Similar variables exist for others. Have a look at the scripts in /usr/ports/Mk/.


----------



## kenyloveg (Aug 2, 2011)

Hi, SirDice
 Thanks for your reply.
What i can do now is to install all of these software/dependencies by portmaster, then make sure the version is the latest one, otherwise i have to start over:

install latest version one by one, to avoid dependencies, start from software with less dependency.
modify .mk files under /usr/ports/Mk/, then portmaster
Is there anyway for me to choose which version during portmaster finding different version of dependencies?
Guess not......i can live with this......


----------



## SirDice (Aug 2, 2011)

kenyloveg said:
			
		

> 2. modify .mk files under /usr/ports/Mk/,


Do NOT modify any of those scripts!

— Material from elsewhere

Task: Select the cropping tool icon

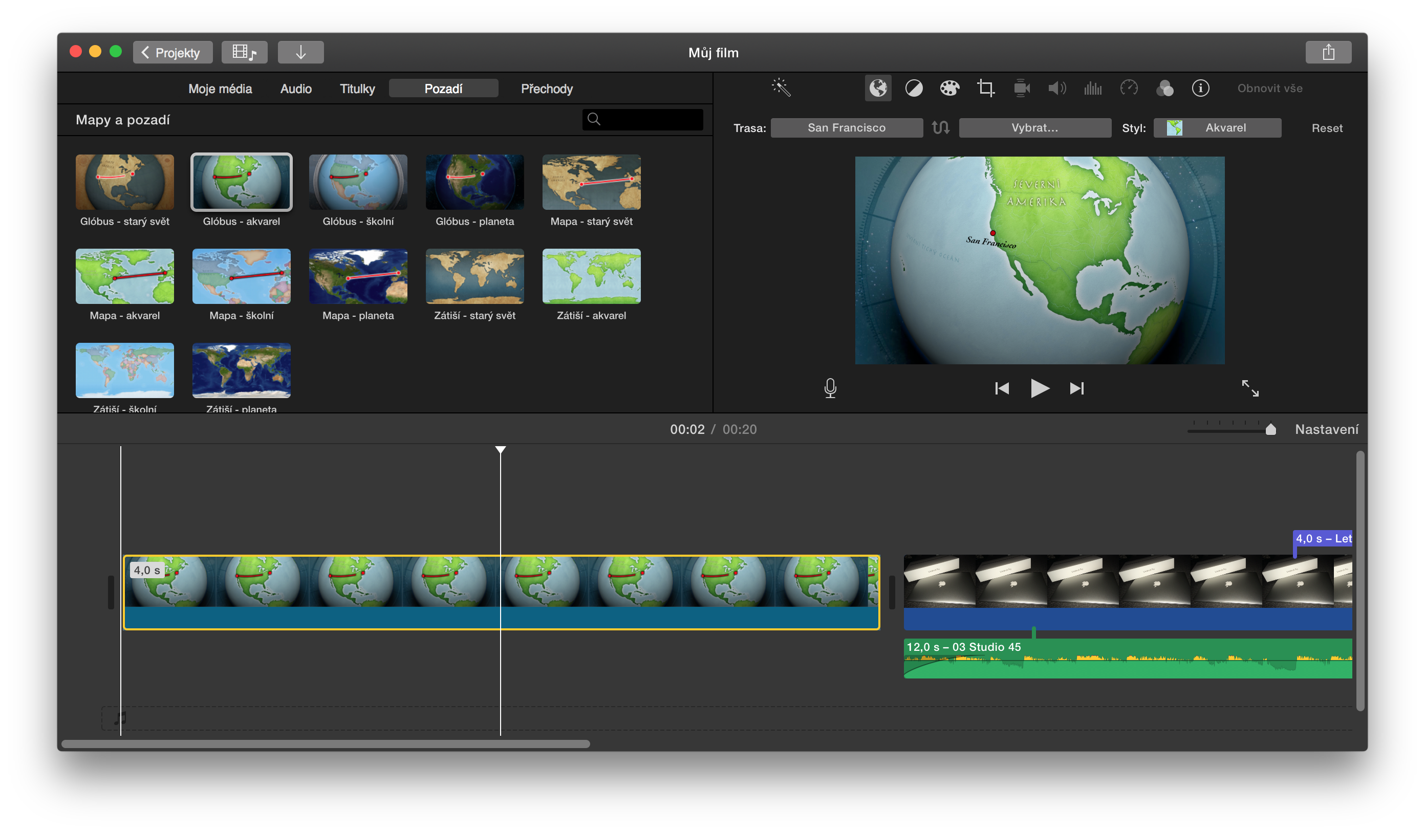Action: (986, 88)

It will break the entire ports system!



> Is there anyway for me to choose which version during portmaster finding different version of dependencies?


Yes, you set them, like the examples I gave you for MySQL and PostgreSQL, in /etc/make.conf.


----------



## kenyloveg (Aug 10, 2011)

Hi, SirDice
 There is no such /etc/make.conf file, where should i find it?
Thanks.


----------



## kenyloveg (Aug 10, 2011)

ok, i figured that i need to make  a new one...
http://www.freebsd.org/cgi/man.cgi?...ion=0&manpath=FreeBSD+8.2-RELEASE&format=html


----------